Reproduce exactly the lines of the listing below, from the line containing "Task: Expand the Client submenu arrow" to the line containing "tap(709, 500)", both included.

[Collected data entries]
————

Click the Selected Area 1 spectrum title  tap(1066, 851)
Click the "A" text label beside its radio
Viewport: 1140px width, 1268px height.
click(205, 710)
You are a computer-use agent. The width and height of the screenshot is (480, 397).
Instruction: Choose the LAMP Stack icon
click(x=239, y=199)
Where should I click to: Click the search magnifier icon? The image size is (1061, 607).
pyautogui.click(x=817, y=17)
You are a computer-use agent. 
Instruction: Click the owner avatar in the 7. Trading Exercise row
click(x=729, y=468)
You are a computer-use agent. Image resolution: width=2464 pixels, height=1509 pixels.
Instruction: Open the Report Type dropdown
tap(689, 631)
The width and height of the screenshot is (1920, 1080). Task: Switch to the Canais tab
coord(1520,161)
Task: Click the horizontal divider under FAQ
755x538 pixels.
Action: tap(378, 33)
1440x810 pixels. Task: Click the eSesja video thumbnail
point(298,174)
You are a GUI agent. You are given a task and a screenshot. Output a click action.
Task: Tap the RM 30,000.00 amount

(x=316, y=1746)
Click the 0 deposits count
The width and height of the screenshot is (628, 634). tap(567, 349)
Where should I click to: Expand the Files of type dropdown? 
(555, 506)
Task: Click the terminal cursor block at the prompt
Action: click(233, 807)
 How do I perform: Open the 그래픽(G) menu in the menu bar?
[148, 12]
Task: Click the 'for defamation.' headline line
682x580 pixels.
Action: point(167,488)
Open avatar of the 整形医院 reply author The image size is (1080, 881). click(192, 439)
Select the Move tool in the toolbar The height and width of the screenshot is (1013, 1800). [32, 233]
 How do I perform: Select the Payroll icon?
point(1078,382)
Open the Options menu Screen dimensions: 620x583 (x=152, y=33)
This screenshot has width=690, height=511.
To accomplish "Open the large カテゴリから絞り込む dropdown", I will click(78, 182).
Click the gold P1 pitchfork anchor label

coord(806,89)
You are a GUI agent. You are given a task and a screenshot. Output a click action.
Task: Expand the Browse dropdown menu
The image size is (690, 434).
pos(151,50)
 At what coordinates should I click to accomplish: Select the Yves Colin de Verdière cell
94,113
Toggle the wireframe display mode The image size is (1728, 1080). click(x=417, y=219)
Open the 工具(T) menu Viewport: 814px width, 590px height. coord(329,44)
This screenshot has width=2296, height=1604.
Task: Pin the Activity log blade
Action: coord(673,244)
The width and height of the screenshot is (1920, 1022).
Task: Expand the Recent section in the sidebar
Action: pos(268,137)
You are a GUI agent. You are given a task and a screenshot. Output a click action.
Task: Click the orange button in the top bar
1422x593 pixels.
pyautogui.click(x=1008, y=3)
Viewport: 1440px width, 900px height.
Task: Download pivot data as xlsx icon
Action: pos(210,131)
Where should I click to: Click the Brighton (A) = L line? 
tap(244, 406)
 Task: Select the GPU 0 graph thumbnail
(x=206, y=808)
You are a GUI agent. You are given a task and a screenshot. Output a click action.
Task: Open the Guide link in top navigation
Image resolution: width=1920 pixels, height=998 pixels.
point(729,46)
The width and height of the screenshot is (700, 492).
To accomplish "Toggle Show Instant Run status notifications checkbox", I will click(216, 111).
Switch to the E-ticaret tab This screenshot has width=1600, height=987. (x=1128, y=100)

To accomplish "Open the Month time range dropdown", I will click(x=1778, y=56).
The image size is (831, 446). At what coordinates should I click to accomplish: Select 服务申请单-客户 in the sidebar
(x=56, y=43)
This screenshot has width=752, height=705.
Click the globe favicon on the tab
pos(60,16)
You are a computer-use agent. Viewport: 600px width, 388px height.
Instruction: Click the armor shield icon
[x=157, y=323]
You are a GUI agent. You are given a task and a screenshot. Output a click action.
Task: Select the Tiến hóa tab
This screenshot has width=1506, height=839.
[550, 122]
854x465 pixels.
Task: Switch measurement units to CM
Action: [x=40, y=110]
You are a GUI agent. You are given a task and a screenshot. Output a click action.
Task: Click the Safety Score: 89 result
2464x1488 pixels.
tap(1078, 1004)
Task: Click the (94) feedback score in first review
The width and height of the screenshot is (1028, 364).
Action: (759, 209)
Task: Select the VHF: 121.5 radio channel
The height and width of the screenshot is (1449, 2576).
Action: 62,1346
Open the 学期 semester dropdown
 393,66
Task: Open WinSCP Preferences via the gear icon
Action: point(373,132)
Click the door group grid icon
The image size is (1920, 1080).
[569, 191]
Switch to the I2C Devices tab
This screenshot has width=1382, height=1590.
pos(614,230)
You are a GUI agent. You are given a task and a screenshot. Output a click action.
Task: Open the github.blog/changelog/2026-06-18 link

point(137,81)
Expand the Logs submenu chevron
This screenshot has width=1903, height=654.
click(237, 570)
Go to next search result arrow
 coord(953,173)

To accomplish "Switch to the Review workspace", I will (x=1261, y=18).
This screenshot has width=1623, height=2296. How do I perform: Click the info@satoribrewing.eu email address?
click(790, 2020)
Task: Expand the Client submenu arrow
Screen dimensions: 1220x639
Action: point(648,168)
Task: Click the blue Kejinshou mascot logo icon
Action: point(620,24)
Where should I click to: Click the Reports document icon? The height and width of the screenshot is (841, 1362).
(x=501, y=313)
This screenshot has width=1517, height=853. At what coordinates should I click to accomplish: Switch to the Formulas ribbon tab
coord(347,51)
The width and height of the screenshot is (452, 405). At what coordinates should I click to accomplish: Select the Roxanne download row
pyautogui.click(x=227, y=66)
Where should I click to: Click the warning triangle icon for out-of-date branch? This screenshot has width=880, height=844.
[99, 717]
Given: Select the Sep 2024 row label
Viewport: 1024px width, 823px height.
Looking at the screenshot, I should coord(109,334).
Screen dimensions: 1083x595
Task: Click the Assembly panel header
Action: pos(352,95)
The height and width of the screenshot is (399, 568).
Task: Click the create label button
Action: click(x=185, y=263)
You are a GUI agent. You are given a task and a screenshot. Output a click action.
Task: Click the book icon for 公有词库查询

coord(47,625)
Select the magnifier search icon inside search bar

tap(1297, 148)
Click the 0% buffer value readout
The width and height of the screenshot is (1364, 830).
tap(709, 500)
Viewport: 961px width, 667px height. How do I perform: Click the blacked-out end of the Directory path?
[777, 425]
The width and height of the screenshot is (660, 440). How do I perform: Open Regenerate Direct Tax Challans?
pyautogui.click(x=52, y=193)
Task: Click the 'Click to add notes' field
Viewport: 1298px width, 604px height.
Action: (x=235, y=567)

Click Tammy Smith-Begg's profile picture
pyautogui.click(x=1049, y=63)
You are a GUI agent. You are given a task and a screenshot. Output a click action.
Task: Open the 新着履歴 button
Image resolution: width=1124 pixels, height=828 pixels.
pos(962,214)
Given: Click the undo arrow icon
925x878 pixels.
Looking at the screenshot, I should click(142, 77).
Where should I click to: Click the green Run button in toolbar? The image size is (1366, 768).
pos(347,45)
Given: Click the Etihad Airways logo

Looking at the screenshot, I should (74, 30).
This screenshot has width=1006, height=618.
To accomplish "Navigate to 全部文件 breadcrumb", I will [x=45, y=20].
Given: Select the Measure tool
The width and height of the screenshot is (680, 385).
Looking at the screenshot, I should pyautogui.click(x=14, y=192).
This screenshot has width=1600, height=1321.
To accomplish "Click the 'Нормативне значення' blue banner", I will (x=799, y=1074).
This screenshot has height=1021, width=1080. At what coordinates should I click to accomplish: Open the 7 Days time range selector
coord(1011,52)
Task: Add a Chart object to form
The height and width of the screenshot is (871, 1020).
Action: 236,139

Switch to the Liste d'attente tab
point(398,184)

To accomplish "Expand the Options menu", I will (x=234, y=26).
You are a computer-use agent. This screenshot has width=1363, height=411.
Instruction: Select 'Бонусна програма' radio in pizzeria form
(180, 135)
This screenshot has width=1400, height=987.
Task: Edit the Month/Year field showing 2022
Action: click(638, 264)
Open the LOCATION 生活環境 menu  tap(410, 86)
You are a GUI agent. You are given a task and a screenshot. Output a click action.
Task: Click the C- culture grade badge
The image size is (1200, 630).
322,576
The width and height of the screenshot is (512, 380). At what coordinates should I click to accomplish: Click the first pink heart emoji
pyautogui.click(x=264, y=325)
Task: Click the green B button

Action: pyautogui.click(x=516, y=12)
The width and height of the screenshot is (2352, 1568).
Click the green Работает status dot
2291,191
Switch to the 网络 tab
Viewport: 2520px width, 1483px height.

————

=== SOLUTION TO THIS TASK ===
Task: Expand the Client submenu arrow
Screen dimensions: 1220x639
Action: point(648,168)
Task: Click the blue Kejinshou mascot logo icon
Action: point(620,24)
Where should I click to: Click the Reports document icon? The height and width of the screenshot is (841, 1362).
(x=501, y=313)
This screenshot has width=1517, height=853. At what coordinates should I click to accomplish: Switch to the Formulas ribbon tab
coord(347,51)
The width and height of the screenshot is (452, 405). At what coordinates should I click to accomplish: Select the Roxanne download row
pyautogui.click(x=227, y=66)
Where should I click to: Click the warning triangle icon for out-of-date branch? This screenshot has width=880, height=844.
[99, 717]
Given: Select the Sep 2024 row label
Viewport: 1024px width, 823px height.
Looking at the screenshot, I should coord(109,334).
Screen dimensions: 1083x595
Task: Click the Assembly panel header
Action: pos(352,95)
The height and width of the screenshot is (399, 568).
Task: Click the create label button
Action: click(x=185, y=263)
You are a GUI agent. You are given a task and a screenshot. Output a click action.
Task: Click the book icon for 公有词库查询

coord(47,625)
Select the magnifier search icon inside search bar

tap(1297, 148)
Click the 0% buffer value readout
The width and height of the screenshot is (1364, 830).
tap(709, 500)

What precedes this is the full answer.